• [WORK ORDER] The copy you return must begin at the line containing "This screenshot has" and end at the final line of the listing below, with every picture left out.

• [THE DATA]

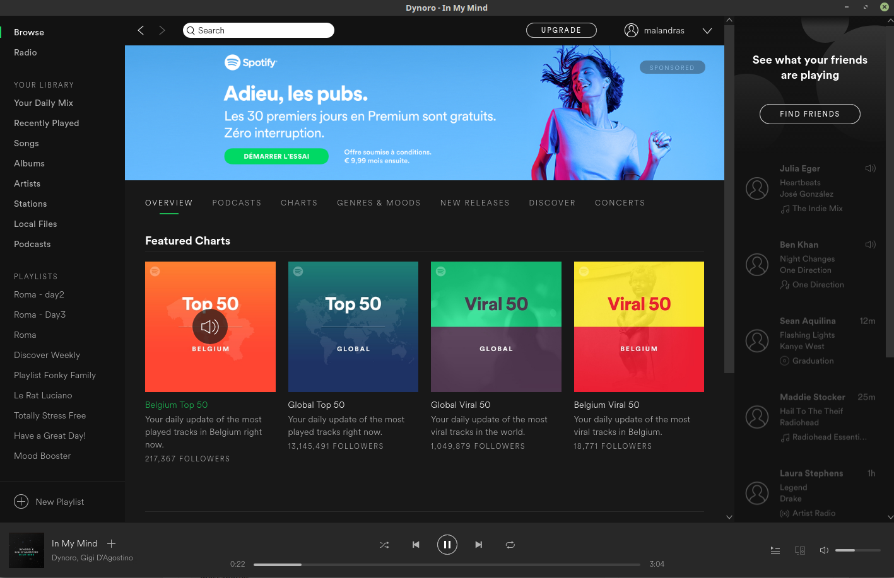Pause the currently playing track
Image resolution: width=894 pixels, height=578 pixels.
point(447,545)
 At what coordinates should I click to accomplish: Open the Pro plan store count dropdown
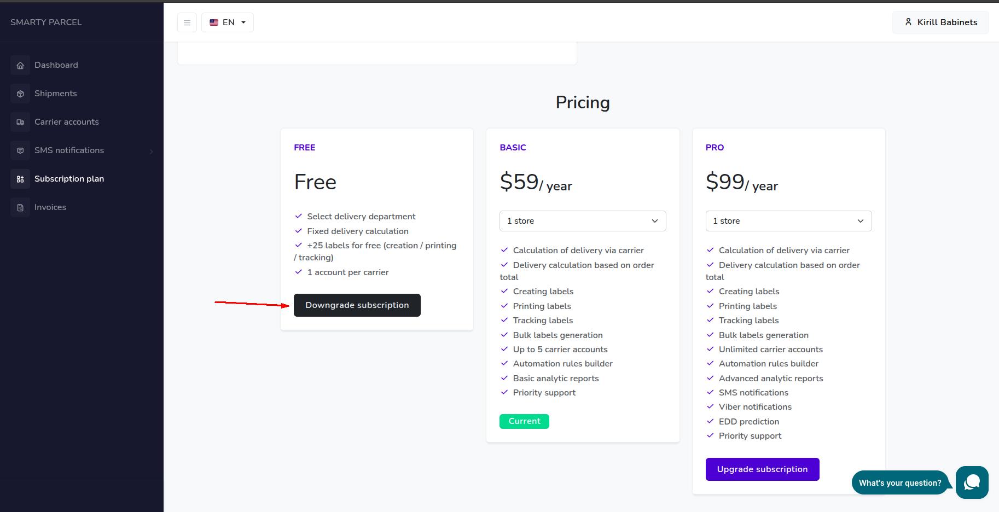(x=788, y=221)
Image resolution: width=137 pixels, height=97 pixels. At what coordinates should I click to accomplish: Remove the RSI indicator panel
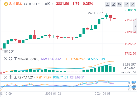[x=6, y=77]
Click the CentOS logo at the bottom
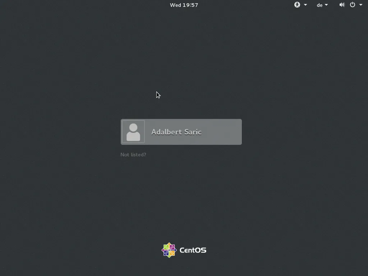Screen dimensions: 368x276 pos(169,250)
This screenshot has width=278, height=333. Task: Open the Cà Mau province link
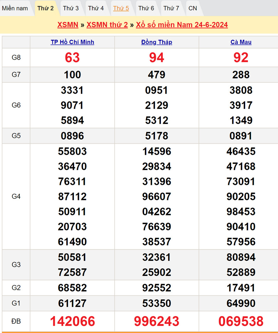coord(241,42)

• [EXERCISE OUTPUT]
This screenshot has width=278, height=333. Task: Open the Cà Mau province link
coord(241,42)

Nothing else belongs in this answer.